### SUPPLIED PASSAGE:
—————
Seth Roland

Biographical details
- Born: 1957 (age 68–69) Teaneck, New Jersey
- Education: University of Pennsylvania

Playing career
- 1975–1978: Penn Quakers
- Position: Midfielder

Coaching career (HC unless noted)
- 1987–1992: Bridgeport Purple Knights
- 1992–1997: William & Mary Tribe (assistant)
- 1997–2023: Fairleigh Dickinson Knights

Accomplishments and honors

Awards
- 2× Northeast Conference Men's Soccer Coach of the Year (2000, 2022)

Medal record
Soccer
Representing United States
Maccabiah Games
| Silver medal – second place | 1981 Maccabiah Games | Soccer |

= Seth Roland =

American soccer player and coach

Seth Roland (born 1957) is the head coach of the Fairleigh Dickinson men's soccer team, a position he has held since 1997. As a player, he won a silver medal with Team USA at the 1981 Maccabiah Games in Israel. As a coach of Team USA, he won a bronze medal at the 1993 Maccabiah Games. His FDU team has won eight NEC championships and made it to the Sweet 16 and Elite Eight. As of 2022, he was the winningest coach in FDU men's soccer history, the winningest coach in Northeast Conference history, and the ninth active-winningest-coach in NCAA Division I. He was named 2000 Northeast Conference Men's Soccer Coach of the Year.
—————
### INFORMATION SHOWN:
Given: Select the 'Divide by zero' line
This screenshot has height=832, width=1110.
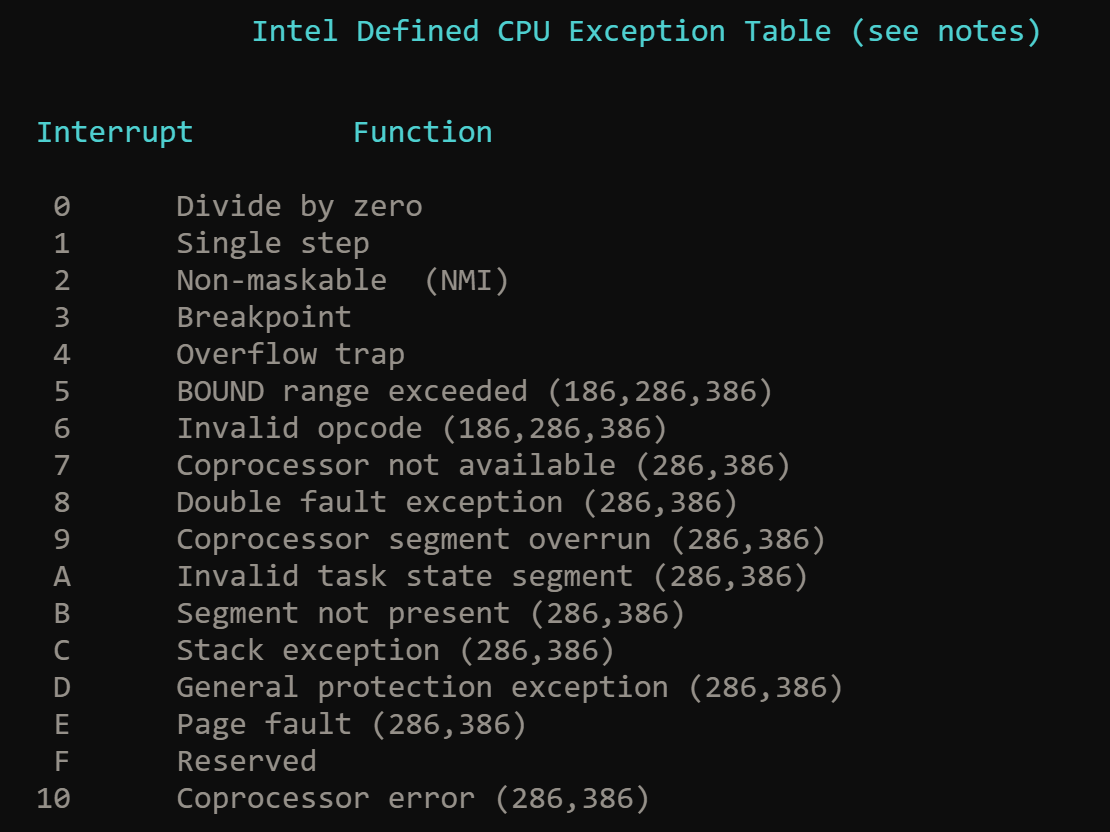Looking at the screenshot, I should [x=299, y=206].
—————
### TASKS AND EXERCISES:
a. According to the Seth Roland article, what medal did he win as a coach of Team USA, and at which games?
b. Please write the next part of the Seth Roland article, picking up after its final sentence.

### ANSWERS GIVEN:
a. A bronze medal at the 1993 Maccabiah Games.

b.
==Early and personal life==
Roland is a native of Teaneck, New Jersey. His parents were Doris Leah (née Rubin) Roland, a psychologist, and Leonard Roland, a chemical engineer. In 2000 his wife Marjorie died from brain cancer. He and his wife Julia have two daughters, Hannah and Laura, and a son, Daniel.

==Playing career==
===College===
Roland attended the University of Pennsylvania, where he played soccer and was a starting midfielder for the Quakers for three years, and was named All-Ivy League. At Penn he earned a Bachelor of Arts in history, and a Master of Science in education.

===Maccabiah Games===
He represented the United States in four Maccabiah Games tournaments in Israel, winning a silver medal in the 1981 Maccabiah Games, as he was the leading scorer on the team—he also represented Team USA at the 1977 Maccabiah Games, 1985 Maccabiah Games, and 1989 Maccabiah Games.

==Coaching career==
===Maccabiah Games===
Roland managed the Team USA squad for the 1993 Maccabiah Games (winning the bronze medal), 1997 Maccabiah Games, 2009 Maccabiah Games, and 2022 Maccabiah Games.

===College===
He was the Assistant Men's Soccer Coach at Columbia University from 1980 to 1981, and the Head Men's Soccer Coach at the College of Staten Island from 1981 to 1982. Roland was then the Head Men's Soccer Coach at Christopher Newport University from 1982 to 1987, and the Head Men's Soccer Coach at the University of Bridgeport (New England Collegiate Conference) from 1987 to 1992. He was then the Assistant Men's Soccer Coach at the College of William & Mary (Colonial Athletic Association) from 1992 to 1997.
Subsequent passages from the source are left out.